Calculating the total:

\[ C(1.0285) \approx 1826.4 + 2366.0 = 4192.4 \] \[ 4192.4 + 2146.76 \approx 6339.16 \] \[ 6339.16 + 2492.57 \approx 8831.73 \]

Thus, the value of the investment account after 7 years at an interest rate of 2.85% is approximately:

\[ \boxed{8831.73} \]

Not a choice

Let's go through the calculations again step-by-step to ensure accuracy.

1. Calculate \( x \): \[ x = 1 + r = 1 + 0.0285 = 1.0285 \]

2. Calculate powers of \( x \):

   • \( x^4 \): \[ (1.0285)^4 \approx 1.117789 \]
   • \( x^5 \): \[ (1.0285)^5 \approx 1.149574 \]
   • \( x^6 \): \[ (1.0285)^6 \approx 1.18314 \]
   • \( x^7 \): \[ (1.0285)^7 \approx 1.217697 \]

3. Plug these values back into C(x): \[ C(1.0285) = 1500(1.217697) + 2000(1.18314) + 1870(1.149574) + 2230(1.117789) \]

   Now, calculate each term:

   • First Term: \[ 1500 \times 1.217697 \approx 1826.5455 \]
   • Second Term: \[ 2000 \times 1.18314 \approx 2366.28 \]
   • Third Term: \[ 1870 \times 1.149574 \approx 2146.61 \]
   • Fourth Term: \[ 2230 \times 1.117789 \approx 2492.59 \]

4. Sum these values: \[ C(1.0285) \approx 1826.5455 + 2366.28 + 2146.61 + 2492.59 \]

   • First add the first two: \[ 1826.5455 + 2366.28 \approx 4192.8255 \]
   • Next, add the third: \[ 4192.8255 + 2146.61 \approx 6339.4355 \]
   • Finally, add the fourth: \[ 6339.4355 + 2492.59 \approx 8832.0255 \]

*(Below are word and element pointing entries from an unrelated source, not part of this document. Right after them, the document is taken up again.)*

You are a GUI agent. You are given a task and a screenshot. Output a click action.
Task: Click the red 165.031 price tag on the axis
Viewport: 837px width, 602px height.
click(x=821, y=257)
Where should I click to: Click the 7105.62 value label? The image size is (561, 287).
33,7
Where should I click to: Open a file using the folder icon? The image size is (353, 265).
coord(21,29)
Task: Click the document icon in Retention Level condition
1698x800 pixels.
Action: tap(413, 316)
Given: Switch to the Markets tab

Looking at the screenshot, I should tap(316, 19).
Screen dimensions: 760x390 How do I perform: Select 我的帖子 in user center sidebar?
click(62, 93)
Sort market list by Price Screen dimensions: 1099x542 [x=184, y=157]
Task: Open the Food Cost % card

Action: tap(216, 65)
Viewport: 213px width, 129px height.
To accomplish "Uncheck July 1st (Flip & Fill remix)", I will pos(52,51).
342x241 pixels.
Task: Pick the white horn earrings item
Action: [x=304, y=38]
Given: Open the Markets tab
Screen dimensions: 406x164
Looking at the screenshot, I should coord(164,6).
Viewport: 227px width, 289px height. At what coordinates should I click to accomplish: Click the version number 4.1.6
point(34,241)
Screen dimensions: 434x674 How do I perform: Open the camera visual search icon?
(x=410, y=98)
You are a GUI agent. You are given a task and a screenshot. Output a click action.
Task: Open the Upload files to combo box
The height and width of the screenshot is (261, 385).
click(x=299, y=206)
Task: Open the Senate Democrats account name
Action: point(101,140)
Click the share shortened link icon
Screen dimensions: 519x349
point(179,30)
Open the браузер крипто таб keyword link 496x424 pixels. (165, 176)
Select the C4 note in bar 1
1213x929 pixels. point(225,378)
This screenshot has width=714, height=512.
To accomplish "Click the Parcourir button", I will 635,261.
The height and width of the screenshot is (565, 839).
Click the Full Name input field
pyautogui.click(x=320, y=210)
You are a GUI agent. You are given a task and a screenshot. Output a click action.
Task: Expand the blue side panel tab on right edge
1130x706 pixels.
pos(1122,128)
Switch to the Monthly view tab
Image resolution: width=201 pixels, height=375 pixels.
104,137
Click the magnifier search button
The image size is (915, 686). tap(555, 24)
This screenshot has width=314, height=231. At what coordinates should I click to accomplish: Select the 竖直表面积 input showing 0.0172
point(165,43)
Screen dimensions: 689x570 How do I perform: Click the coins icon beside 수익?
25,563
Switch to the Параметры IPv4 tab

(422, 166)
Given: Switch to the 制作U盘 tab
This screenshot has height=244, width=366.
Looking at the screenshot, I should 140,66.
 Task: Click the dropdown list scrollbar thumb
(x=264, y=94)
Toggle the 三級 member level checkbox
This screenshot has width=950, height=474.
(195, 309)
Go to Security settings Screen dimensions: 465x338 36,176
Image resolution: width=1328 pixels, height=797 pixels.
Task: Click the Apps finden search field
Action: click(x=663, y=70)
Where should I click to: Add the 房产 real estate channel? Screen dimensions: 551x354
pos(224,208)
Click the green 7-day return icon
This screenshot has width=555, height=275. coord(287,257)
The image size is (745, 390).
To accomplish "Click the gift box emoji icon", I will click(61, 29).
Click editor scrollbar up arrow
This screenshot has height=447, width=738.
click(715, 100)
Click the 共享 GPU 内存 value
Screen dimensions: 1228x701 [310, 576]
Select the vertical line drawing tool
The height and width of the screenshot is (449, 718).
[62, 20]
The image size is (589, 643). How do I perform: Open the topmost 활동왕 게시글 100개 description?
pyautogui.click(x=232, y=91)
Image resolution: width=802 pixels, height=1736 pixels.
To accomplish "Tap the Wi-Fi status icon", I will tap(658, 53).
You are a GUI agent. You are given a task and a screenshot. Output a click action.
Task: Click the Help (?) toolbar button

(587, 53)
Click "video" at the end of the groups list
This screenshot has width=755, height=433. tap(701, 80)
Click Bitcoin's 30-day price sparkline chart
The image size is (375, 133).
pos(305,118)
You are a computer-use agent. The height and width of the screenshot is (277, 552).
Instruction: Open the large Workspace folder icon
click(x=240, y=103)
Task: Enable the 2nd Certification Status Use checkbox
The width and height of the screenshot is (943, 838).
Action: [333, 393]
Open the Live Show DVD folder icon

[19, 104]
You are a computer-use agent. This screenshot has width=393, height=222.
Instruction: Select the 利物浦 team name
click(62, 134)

Thus, the final value of the investment account after 7 years at an interest rate of 2.85% is approximately:

\[ \boxed{8832.03} \]

If this is still not matching the choices provided, please check the options or any conditions in the problem that might have been missed.